Rewrite the lines from the one containing "Select the role" up to and including the one containing "pyautogui.click(x=840, y=28)", replacing "Point to" with "Hover over" and leaving everything else unchanged.

MATERIAL

= = = =

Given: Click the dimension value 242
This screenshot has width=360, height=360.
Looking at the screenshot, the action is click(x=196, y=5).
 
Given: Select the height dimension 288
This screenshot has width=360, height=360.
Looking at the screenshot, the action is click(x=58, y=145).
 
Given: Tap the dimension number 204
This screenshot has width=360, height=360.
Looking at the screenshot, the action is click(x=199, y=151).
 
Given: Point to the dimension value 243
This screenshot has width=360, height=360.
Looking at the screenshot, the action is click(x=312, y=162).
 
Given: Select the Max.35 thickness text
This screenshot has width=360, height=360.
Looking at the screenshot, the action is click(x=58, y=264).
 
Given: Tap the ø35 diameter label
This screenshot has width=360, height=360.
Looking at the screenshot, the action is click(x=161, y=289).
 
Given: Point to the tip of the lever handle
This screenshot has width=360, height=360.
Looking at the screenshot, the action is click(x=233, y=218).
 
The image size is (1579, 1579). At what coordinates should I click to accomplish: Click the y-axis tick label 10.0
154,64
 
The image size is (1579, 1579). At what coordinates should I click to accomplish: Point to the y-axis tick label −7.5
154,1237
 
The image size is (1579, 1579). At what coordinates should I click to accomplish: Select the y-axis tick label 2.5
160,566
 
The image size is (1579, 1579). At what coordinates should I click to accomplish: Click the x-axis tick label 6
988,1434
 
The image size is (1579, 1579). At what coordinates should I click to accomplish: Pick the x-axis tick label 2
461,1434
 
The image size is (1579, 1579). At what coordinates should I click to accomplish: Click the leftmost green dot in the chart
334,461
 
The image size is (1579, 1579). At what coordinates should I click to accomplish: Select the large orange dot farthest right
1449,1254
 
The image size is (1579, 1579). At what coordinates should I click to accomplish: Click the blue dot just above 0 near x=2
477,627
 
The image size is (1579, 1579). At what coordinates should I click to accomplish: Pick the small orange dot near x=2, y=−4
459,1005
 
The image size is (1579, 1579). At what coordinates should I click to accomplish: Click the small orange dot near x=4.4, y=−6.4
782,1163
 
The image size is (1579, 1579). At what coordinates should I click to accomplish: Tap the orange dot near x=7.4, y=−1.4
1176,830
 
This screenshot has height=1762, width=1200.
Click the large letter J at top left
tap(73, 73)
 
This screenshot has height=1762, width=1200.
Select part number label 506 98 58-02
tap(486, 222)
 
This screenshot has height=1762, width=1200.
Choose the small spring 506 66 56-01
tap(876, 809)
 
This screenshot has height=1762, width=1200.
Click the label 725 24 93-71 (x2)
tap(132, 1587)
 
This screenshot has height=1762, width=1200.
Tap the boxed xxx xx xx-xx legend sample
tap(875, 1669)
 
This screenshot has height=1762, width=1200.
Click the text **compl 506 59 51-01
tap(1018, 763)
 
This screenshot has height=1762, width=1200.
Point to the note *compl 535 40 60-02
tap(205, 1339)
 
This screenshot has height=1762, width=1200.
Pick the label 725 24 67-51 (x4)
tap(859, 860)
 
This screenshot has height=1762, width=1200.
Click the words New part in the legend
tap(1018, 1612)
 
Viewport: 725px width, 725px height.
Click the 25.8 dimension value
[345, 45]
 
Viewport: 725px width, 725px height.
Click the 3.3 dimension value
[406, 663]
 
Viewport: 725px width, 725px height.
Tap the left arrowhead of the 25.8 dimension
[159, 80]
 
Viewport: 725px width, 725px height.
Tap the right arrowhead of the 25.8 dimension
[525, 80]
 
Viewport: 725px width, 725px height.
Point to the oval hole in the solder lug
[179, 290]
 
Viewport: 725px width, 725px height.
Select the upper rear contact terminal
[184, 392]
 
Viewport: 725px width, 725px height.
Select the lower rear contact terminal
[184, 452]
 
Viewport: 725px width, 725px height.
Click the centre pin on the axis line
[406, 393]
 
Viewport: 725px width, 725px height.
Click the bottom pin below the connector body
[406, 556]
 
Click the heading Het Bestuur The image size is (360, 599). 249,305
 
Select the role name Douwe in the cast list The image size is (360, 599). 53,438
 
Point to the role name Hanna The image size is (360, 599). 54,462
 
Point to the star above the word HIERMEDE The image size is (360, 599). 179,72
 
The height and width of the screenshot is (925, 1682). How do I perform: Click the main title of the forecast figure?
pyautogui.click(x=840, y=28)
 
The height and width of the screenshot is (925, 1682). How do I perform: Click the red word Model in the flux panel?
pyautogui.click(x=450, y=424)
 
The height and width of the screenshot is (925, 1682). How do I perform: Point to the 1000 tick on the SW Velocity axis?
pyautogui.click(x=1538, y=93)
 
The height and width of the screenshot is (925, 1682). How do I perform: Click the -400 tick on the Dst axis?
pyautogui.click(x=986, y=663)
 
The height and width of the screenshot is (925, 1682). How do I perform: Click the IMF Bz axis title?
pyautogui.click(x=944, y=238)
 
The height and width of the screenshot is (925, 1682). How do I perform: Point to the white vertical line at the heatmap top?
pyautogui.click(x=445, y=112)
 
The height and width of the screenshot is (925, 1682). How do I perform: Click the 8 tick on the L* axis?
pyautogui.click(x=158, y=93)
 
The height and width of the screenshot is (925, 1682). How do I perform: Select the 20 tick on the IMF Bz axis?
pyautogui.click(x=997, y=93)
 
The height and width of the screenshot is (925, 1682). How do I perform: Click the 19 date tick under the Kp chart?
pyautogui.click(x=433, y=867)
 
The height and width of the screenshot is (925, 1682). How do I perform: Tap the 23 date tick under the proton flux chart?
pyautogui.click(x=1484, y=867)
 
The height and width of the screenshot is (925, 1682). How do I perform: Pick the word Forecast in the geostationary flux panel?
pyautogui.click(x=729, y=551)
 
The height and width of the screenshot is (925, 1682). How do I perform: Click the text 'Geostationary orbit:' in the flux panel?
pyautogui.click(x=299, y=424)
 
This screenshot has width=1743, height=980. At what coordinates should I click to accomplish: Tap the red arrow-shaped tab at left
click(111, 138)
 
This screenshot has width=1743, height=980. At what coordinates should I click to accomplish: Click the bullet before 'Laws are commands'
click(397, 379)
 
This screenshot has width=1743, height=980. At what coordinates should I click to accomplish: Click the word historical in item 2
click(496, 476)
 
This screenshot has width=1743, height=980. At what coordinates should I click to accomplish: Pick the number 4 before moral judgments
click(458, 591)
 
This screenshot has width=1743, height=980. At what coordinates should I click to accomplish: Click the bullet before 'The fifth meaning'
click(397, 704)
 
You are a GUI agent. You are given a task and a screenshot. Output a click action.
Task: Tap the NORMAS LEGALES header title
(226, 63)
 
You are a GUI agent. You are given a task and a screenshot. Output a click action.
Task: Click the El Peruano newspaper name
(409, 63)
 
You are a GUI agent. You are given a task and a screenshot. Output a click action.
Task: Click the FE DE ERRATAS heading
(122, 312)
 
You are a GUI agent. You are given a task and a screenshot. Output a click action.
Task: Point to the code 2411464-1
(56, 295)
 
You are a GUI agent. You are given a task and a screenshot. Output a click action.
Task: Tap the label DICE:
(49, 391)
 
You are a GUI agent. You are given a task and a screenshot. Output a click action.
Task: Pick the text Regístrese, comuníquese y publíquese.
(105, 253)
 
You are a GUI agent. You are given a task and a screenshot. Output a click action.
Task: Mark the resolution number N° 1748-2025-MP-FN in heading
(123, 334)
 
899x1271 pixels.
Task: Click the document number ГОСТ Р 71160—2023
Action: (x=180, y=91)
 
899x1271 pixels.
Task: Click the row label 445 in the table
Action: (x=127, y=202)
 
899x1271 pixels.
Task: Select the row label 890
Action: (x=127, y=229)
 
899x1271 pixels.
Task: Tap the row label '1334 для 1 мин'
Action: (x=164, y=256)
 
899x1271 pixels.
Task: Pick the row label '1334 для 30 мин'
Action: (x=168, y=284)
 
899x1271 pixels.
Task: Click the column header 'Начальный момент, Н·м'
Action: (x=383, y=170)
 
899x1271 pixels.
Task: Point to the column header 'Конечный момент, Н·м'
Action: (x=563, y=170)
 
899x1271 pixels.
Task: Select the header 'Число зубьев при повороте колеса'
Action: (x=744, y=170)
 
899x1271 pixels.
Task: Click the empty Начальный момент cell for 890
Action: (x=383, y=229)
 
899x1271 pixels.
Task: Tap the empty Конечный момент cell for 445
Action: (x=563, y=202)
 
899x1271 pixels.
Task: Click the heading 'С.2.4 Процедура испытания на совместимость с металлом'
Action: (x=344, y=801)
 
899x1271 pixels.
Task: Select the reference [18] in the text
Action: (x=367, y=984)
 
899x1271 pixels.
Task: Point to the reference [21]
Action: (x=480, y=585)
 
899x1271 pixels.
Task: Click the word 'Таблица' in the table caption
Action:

= = = =

SOLVED PROBLEM
Select the role name Douwe in the cast list The image size is (360, 599). 53,438
 
Hover over the role name Hanna The image size is (360, 599). 54,462
 
Hover over the star above the word HIERMEDE The image size is (360, 599). 179,72
 
The height and width of the screenshot is (925, 1682). How do I perform: Click the main title of the forecast figure?
pyautogui.click(x=840, y=28)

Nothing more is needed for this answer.